[Written request]: Print the lines between the line containing "The height and" and the line containing "Action: point(175,37)", inclusive, as they stand, omitting the pictures.

[Recorded information]:
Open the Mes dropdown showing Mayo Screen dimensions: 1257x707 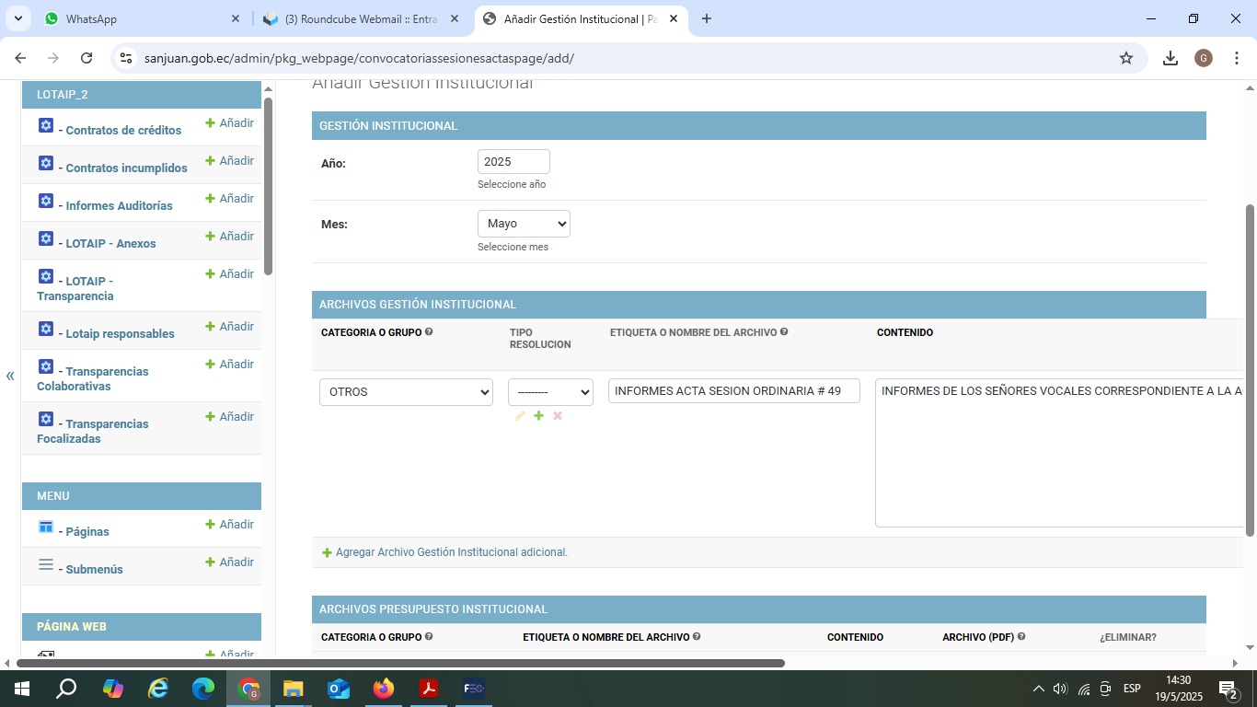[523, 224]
--
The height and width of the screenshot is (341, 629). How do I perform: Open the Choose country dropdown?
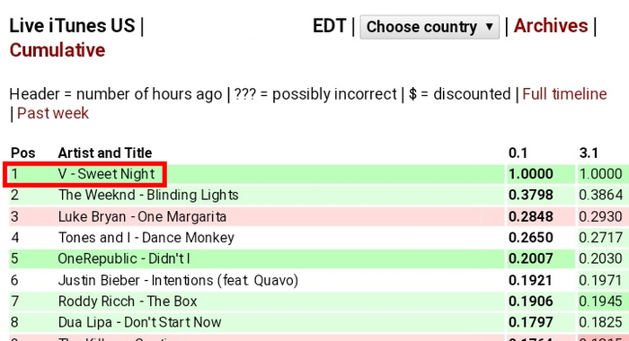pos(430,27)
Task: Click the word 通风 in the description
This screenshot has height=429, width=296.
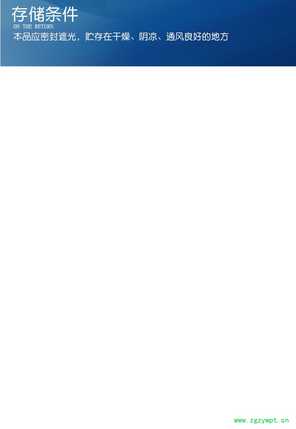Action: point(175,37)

[The output]:
The height and width of the screenshot is (341, 629). How do I perform: Open the Choose country dropdown?
pos(430,27)
Task: Click the word 通风 in the description
This screenshot has height=429, width=296.
Action: point(175,37)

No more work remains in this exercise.